Requirement 1 :: In the excerpt on diabetes, how many calories per day did the Nauruans eat on average after giving up their traditional diet?
Requirement 2 :: Reproduce the part of the excerpt on diabetes that starts at the words "As is usually" and stops after the words "strange locution means.".

The Nauruans had become diabetic only recently, when they suddenly (and briefly, as it turned out) became the richest people per capita in the world, thanks to the phosphate rock in which their tiny island was covered. From a life of subsistence on fish and coconuts they went straight to being millionaires. They abandoned their traditional diet and started to eat, on average, 7000 calories per day. Not surprisingly they were enormously fat. They liked sweet drinks and consumed Fanta by the case-load. For those who liked alcohol as well there was Château Yquem. They were unique in the world in being both rich and having a short life expectancy.

The Nauruans were, in a sense, pioneers of the diabetogenic diet.

Type II diabetes is now a threat to public health that dwarfs Ebola virus in scale, but kills slowly and undramatically, rather by stealth than by coups de théâtre. No one ever walked around in spacesuits because there was a Type II diabetic on the ward.

The Nauruans (and the Pima Indians of Alaska) were almost certainly susceptible genetically to the disease, which did not affect them until they adopted their horrible diet. But, to a lesser extent admittedly, what happened to them has happened everywhere, particularly in the U.S. and Britain, where patterns of consumption bear some slight resemblance to those of the Nauruans.

A paper in a recent edition of the British Medical Journal draws attention to the connection, statistical but probably causal as well, between the consumption of sweetened drinks and the prevalence of Type II diabetes. The authors performed a meta-analysis of the results of all the papers on the connection between sweetened drinks and the development of Type II diabetes that in their view were methodologically more or less sound. They tried to distinguish between the effects of the drinks themselves and obesity: obese people drink more sweetened drinks than do lean, and sweetened drinks cause obesity, and obesity causes diabetes, sweet drinks or no.

As is usually the case in such papers, the validity of the conclusions depends importantly on the validity of the statistical methods used, and not one doctor in a thousand is competent to judge them. I am certainly not, but a few things occurred to me, for example that all the papers they reviewed were subject to what is known as recall bias. Patients with diabetes were compared to controls and asked about their past consumption of sweetened drinks. Since the notion that sweetened drinks cause diabetes has entered popular consciousness, it may be that those with diabetes exaggerate their consumption while those without minimize theirs. And the authors use a strange term – “excess diabetes events” – as the endpoint to be measured without explaining what this strange locution means.

Records shown ::
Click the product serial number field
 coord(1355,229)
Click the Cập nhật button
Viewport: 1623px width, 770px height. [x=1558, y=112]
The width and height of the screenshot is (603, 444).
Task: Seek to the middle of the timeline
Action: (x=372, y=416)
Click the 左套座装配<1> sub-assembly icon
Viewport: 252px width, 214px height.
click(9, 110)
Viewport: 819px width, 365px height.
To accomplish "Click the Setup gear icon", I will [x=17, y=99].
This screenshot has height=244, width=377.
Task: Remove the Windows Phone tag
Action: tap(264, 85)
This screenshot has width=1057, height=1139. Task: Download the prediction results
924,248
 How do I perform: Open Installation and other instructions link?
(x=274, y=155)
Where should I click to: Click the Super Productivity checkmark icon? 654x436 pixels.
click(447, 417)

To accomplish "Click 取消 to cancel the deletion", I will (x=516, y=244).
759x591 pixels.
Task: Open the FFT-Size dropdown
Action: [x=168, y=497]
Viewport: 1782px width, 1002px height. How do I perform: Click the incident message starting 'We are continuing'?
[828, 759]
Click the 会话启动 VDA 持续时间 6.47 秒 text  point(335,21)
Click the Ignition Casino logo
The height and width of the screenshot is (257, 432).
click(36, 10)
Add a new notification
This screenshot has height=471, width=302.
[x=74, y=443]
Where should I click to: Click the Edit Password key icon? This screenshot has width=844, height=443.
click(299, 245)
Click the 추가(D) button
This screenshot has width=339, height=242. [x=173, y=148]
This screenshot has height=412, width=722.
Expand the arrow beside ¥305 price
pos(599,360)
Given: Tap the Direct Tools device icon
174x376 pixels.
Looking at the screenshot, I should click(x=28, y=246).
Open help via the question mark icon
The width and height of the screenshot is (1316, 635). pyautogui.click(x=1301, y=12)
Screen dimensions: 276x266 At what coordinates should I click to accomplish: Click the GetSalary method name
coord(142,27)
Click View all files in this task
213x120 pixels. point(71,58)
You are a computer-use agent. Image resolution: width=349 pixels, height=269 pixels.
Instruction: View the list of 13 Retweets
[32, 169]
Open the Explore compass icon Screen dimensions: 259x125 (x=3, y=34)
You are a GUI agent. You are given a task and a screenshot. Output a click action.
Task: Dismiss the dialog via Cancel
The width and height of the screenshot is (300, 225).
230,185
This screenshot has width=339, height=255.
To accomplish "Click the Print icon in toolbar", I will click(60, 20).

Exercise output 1 :: 7000 calories per day.

Exercise output 2 ::
As is usually the case in such papers, the validity of the conclusions depends importantly on the validity of the statistical methods used, and not one doctor in a thousand is competent to judge them. I am certainly not, but a few things occurred to me, for example that all the papers they reviewed were subject to what is known as recall bias. Patients with diabetes were compared to controls and asked about their past consumption of sweetened drinks. Since the notion that sweetened drinks cause diabetes has entered popular consciousness, it may be that those with diabetes exaggerate their consumption while those without minimize theirs. And the authors use a strange term – “excess diabetes events” – as the endpoint to be measured without explaining what this strange locution means.